Prices of lithium have plummeted by nearly 90% over the past two years, primarily due to oversupply.
The MMCZ noted a market anomaly: “A notable market contradiction was observed in the lithium sector, where prices declined despite a continuous rise in demand for lithium metal.” Despite the price drop, optimism persists among producers due to the global shift toward clean energy and electric vehicles, with expectations of price recovery in the medium term. Zimbabwe’s lithium sector continues to attract significant investment, particularly from Chinese companies, including Zhejiang Huayou Cobalt, Sinomine, Chengxin Lithium Group, Yahua Group, and Tsingshan. These firms have invested over $1.4 billion since 2021 to acquire and develop lithium assets in the country.
In June 2025, plans were announced to ban lithium concentrate exports starting in 2027 to promote local processing. To support this shift, Zhejiang Huayou Cobalt, which exported 400,000 tonnes of lithium concentrate in 2024, has begun constructing a lithium sulphate plant in Zimbabwe with an annual capacity of 50,000 tonnes. Similarly, Sinomine plans to invest $500 million in a lithium sulphate facility at its Bikita mine. Lithium sulphate is a key intermediate product for producing battery-grade materials like lithium hydroxide and lithium carbonate, essential for battery manufacturing.

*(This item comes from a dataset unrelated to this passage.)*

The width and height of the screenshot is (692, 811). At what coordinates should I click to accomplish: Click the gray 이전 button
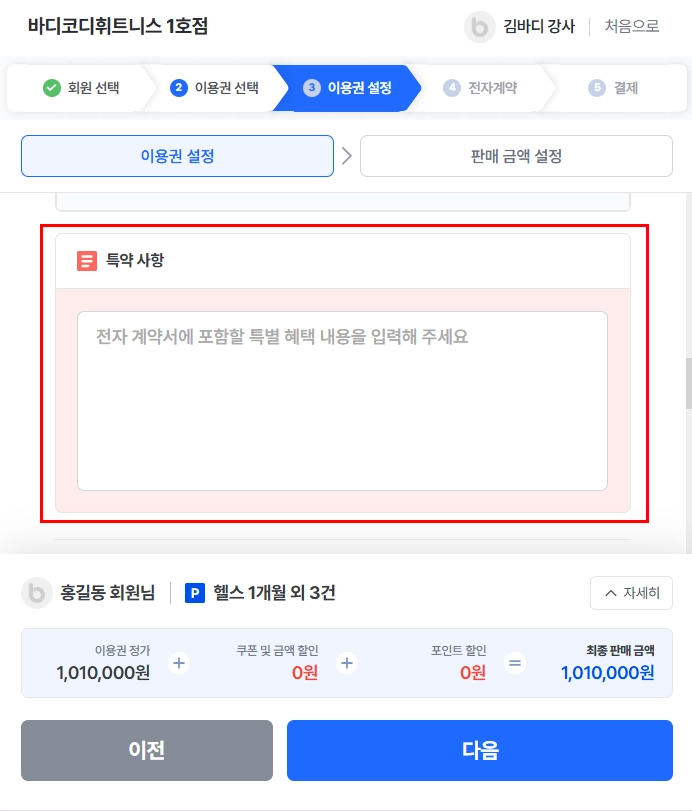point(147,750)
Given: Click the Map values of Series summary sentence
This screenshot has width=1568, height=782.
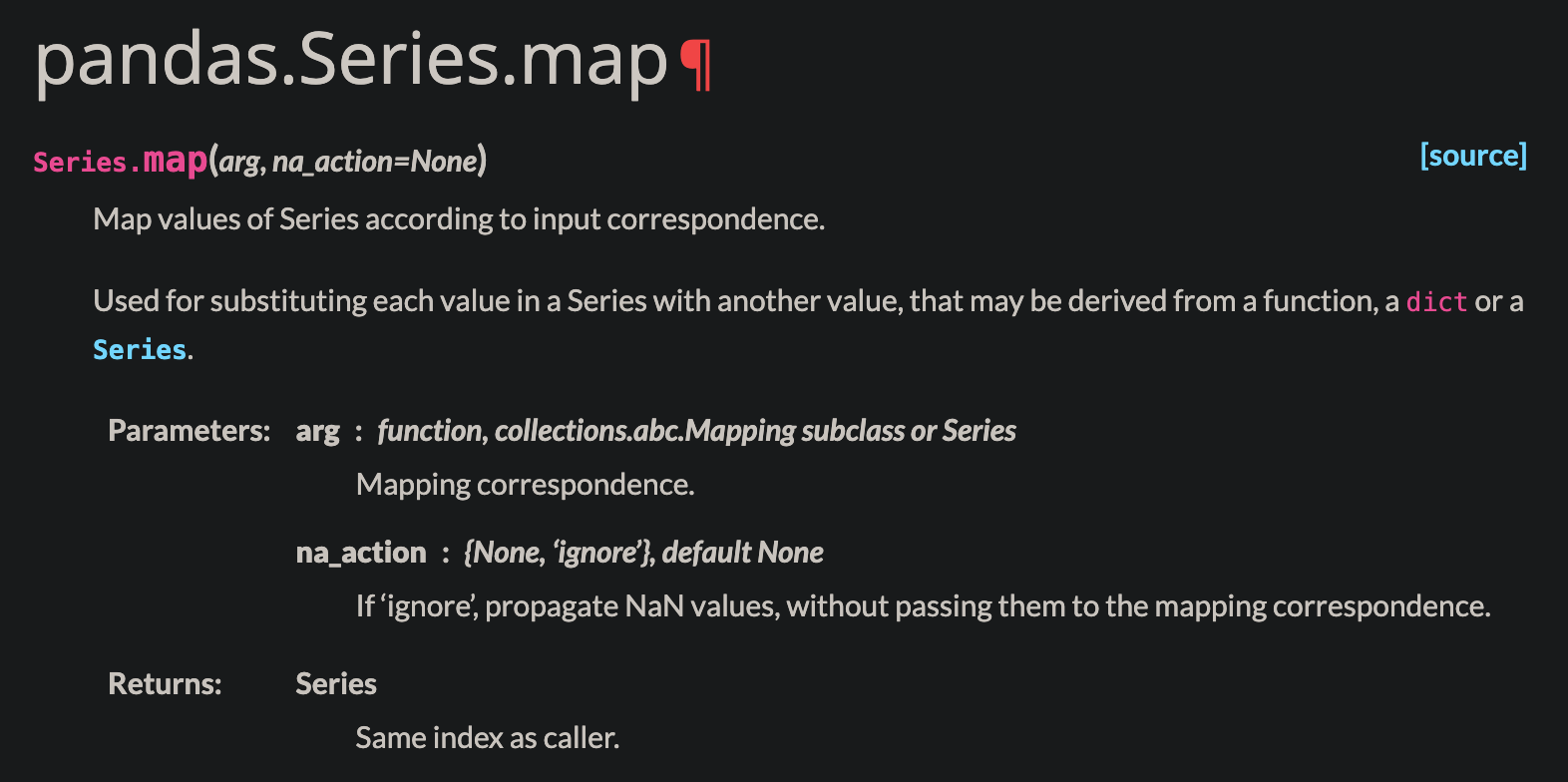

These developments reflect Zimbabwe’s strategic focus on enhancing its role in the global lithium supply chain. By investing in local processing, the country aims to add value to its mineral resources and support the growing demand for battery materials. The involvement of international companies underscores Zimbabwe’s position as a key player in the lithium market, contributing to sustainable energy solutions worldwide. The export surge and planned processing facilities highlight the country’s efforts to balance economic growth with the global transition to cleaner energy technologies.